DC Edit | IPL-15: That’s entertainment!

The Asian Age.

Opinion, Edit

This thrilling ritual of tribal loyalties will keep a nation in thrall for the next 60 days

Boats are anchored near a logo of Indian Premier League's (IPL) Mumbai Indians team displayed ahead of the Tata IPL 2022 season, in the Arabian Sea off coast in Mumbai on March 25, 2022. (AFP)

More teams, new combinations, minor tweak in rules which are mostly sensible and the biggest contracts in the game that will make instant millionaires of many a journeyman cricketer are the highlights as Season 15 of the Indian Premier League gets its bat versus ball encounters going from today.  This thrilling ritual of tribal loyalties will keep a nation in thrall for the next 60 days when other mediums of entertainment will take a back seat with evenings reserved for T20 thrills.

Such has been the pull of a 14-year ride from 2008 that some teams are nestling in a billion-dollar valuation club while the IPL is itself the biggest sporting brand of them all globally. With TV and digital rights to be sold, bundled or separately, the league is looking at the stupendous figure of around Rs 7,000 crores per year from its 16th season. No wonder then that one of the new entrants, Lucknow Super Giants, was willing to pay as much as Rs 709 crores a season as franchise fee to BCCI.

All the success is not in money terms alone as IPL offers the biggest stage for young national talent to break through in the white ball game as most young recruits will be from the local talent pool. There are reputations to be made among the captains, too, with many new ones, including Ravindra Jadeja of the defending champion CSK who takes over from his most successful mentor M.S. Dhoni, aiming to hit a high even as team combinations were given a thorough reshuffle in the mega auction for 10 teams.
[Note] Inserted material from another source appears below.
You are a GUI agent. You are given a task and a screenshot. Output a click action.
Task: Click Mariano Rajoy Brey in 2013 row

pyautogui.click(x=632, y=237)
Returning full time to India after being forced to beat a retreat midway in the face of the Covid pandemic last year, IPL-15 will be notable because the wishes of Indian fans to be on-site can be fulfilled, to begin with to 25 per cent capacity of large stadiums in the west where the IPL is restricted to venues in Mumbai and Pune. Fans will lend the colour and atmosphere the competition may have lacked in its sterile, bio-bubble environment. Cricket has marketed itself well as glitzy entertainment through the IPL but it must not forget the fans who contribute to its success story.